‘Sorry Mr Gareth, I been back in Brindisi to eat orecchiette della Mamma‘ came a mail this week just as I thought about eating around Brindisi. It came from my new friend Vincenzo of whom more later.
Mamma’s food is the best food, like the man who told me recently that his mother’s Pesto was better than Pesto Rossi’s from Genoa – the one made by Roberto Panizza, Italy’s crowned King of Pesto.
“But of course it is,” I willingly agreed. “Your mother’s Pesto will always be the best there is.” He looked confounded as if saying “how does this guy know about my mother’s pesto recipe, the one she makes in Sheffield, England – and she not even hailing from Liguria?”
But sometimes even Italians have to dine out and that’s what a bunch of us did recently in the south of Puglia, in and around Brindisi. Rather than review each table in turn, let me talk of the dishes, the cooking and where we all talked up the most. A list of all appears at the end.
We’d flown in via Rome with Alitalia – ah, the delight of flying on a real airline again. A two hour wait between flights at Fiumicino was a delight gilded with that first Espressino one takes on landing, as if to remind yourself how special is this place called Italy. It was still early, so milk was in order, even in a tiny, rich roasted espresso.

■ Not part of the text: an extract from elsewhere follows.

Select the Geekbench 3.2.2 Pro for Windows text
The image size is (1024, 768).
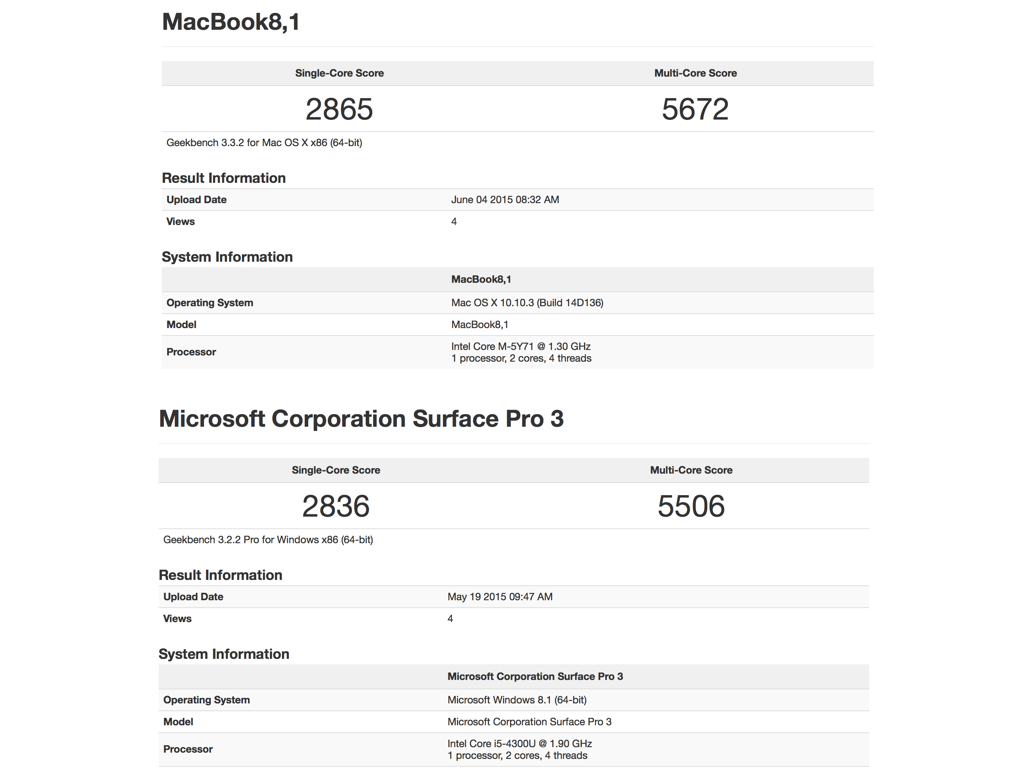(268, 540)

Eire O’Leary (aka Ryanair) flies direct to Brindisi and the return fares out of season are affordable for a quick visit to Brindisi – that is barring half-terms, school holidays and all other scam-days when fares are spiked,
On arrival, an early meal must be Orecchiette Cime di Rape. See this as a rite of passage. You have arrived in Puglia. A glass of the rare indigenous red Susumaniella or the more available Negroamaro goes to confirm the contract like old time stamping your passport at the airport.
Cime di Rape (turnip greens) is a favourite at No 19 and local Italian Food Express imports the fresh greens by the box load in season. Other times too have come an allotment regalo gratis from our ebullient Pugliese baker turned grocer (droghiere), Anto’ Nigro. Like all brassica’s, the darker their leaf and more bitter the flavour, and so greater the health benefit.

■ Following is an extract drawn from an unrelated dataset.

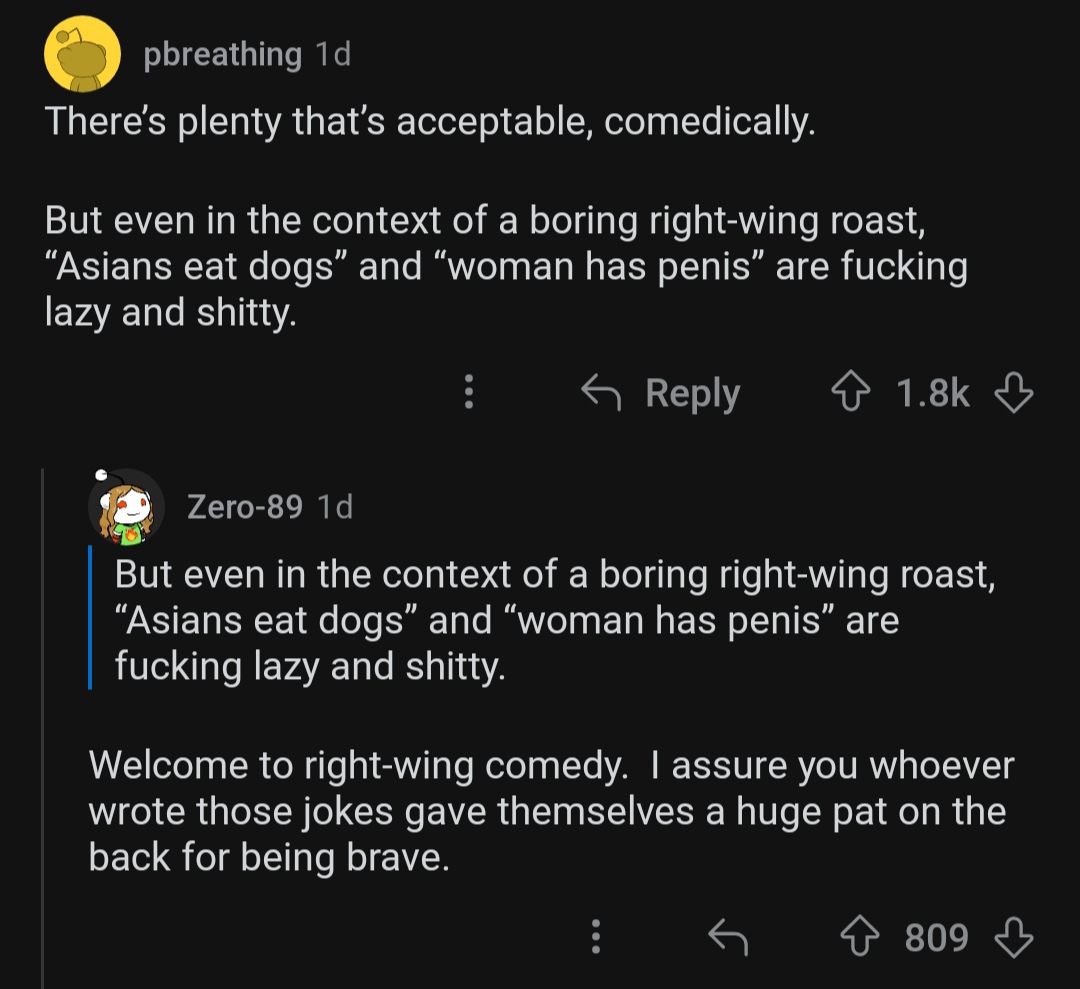Open Zero-89's avatar image
Image resolution: width=1080 pixels, height=989 pixels.
click(126, 506)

Making brassica’s less bitter is a modern day plant breeder’s crime against humanity – like retailers insisting on selling ‘sweeter’ sprouts, or Tenderstem® broccoli – a cross between broccoli and Chinese kale. Why and who wants branded greens, devoid of natural characteristics ? A big thumbs down from Blue Collar Gastronomy for such pointless fiddling with Nature.
Italians value bitter (amaro) more than most other European cuisines. Since my first taste of the white and bitter Belgian endive (witloof). Those grown on English soil, like radicchio, lack any semblance to those grown where they’re valued. Radicchio appearing as raw leaves in pre-prepared supermarket mixed salads is just plain silly. Doesn’t everyone know that cutting a leaf bleeds it of any nutrition and flavour. Fresh is always best and most times entirely possible.
When I say made, our hostess started by milling the grano duro and tenero then sieving the flour before mixing with water. I’ve had pasta made for me many times, but never starting with the actual freshly harvested grains.
A masseria is a fortified farm and this one was established by the Salamina family – fortified because in the early days such estates were often raided by pirates from across the Adriatic.
Masseria is the Pugliese word for a fortress-like house and estate. Turreted with high look-outs, walled and sturdy was Masseria Salamina. Today it is residential as an up-scale Agriturismo with most of the restaurants food grown and reared on their land or locally.
In more roustabout times, food and people would be taken unless the Masseria could put up a good fight with the pirates and brigands.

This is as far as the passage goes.